[Stored data entries]
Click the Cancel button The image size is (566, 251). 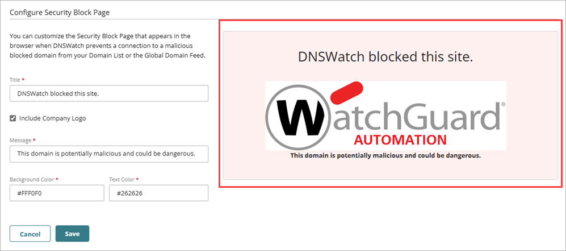coord(30,233)
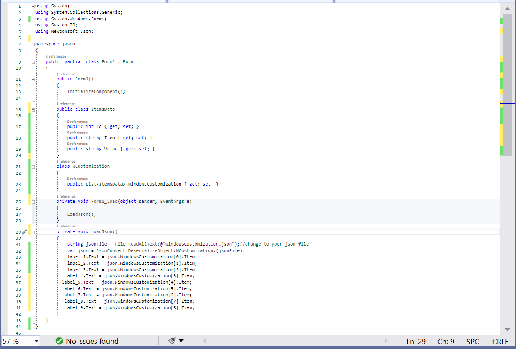Collapse the namespace jason block
Image resolution: width=516 pixels, height=349 pixels.
pyautogui.click(x=32, y=44)
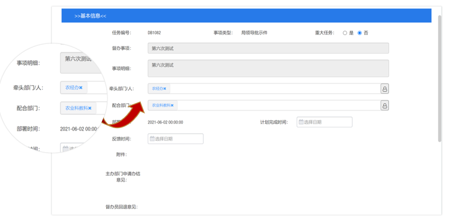
Task: Click × on 农业科教科 in magnified circle
Action: 90,108
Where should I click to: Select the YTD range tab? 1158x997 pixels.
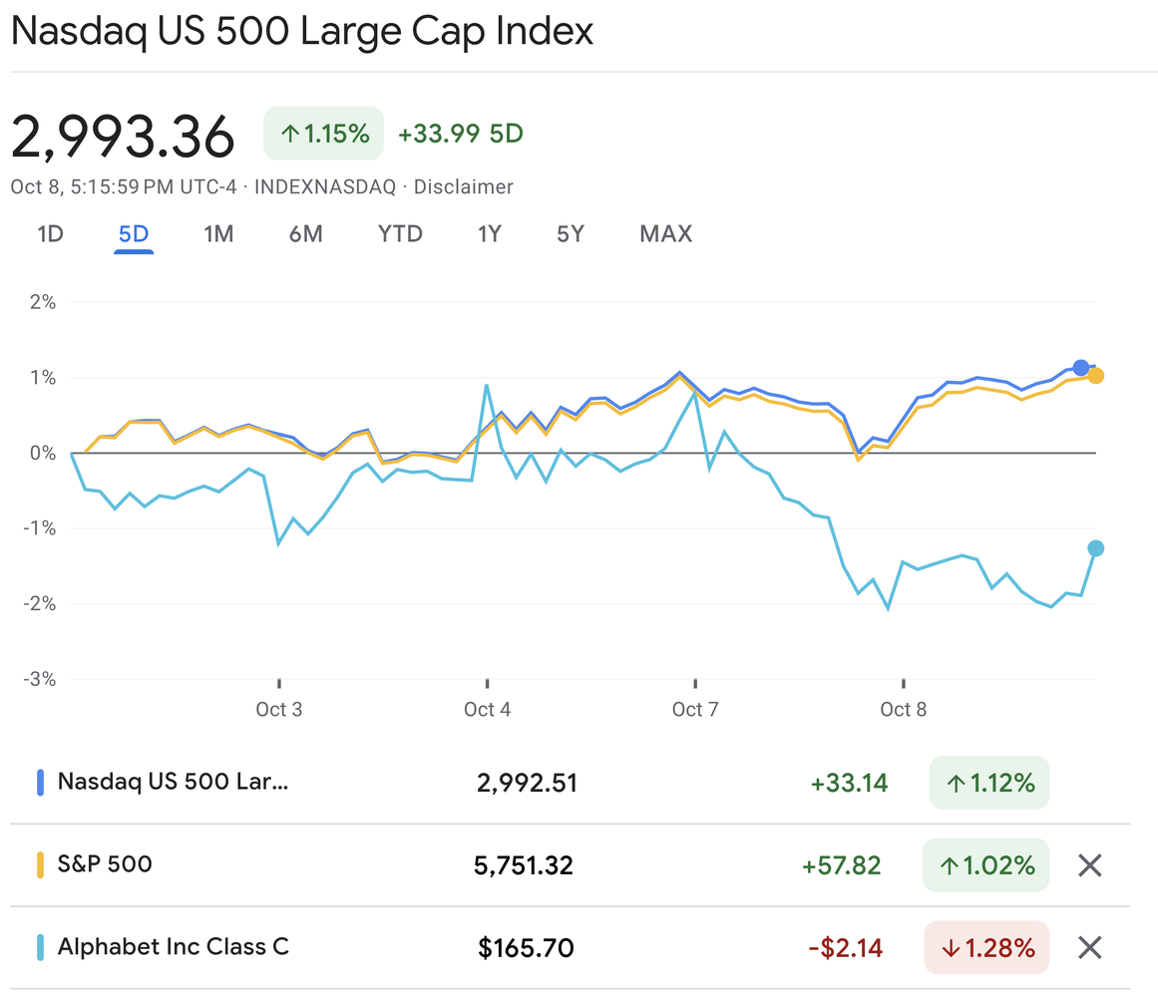[x=400, y=234]
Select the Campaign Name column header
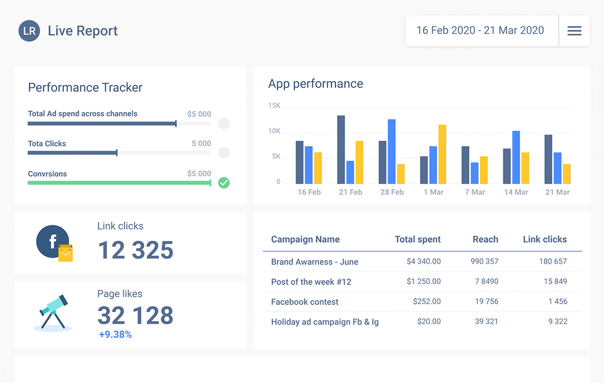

• **Task item**:
Write out only the lines from the one that contains "Where should I" through the last line of the records above, both included, word for word and without the pictures.

• **Exercise output**:
Where should I click to: Select the YTD range tab? 1158x997 pixels.
[x=400, y=234]
Select the Campaign Name column header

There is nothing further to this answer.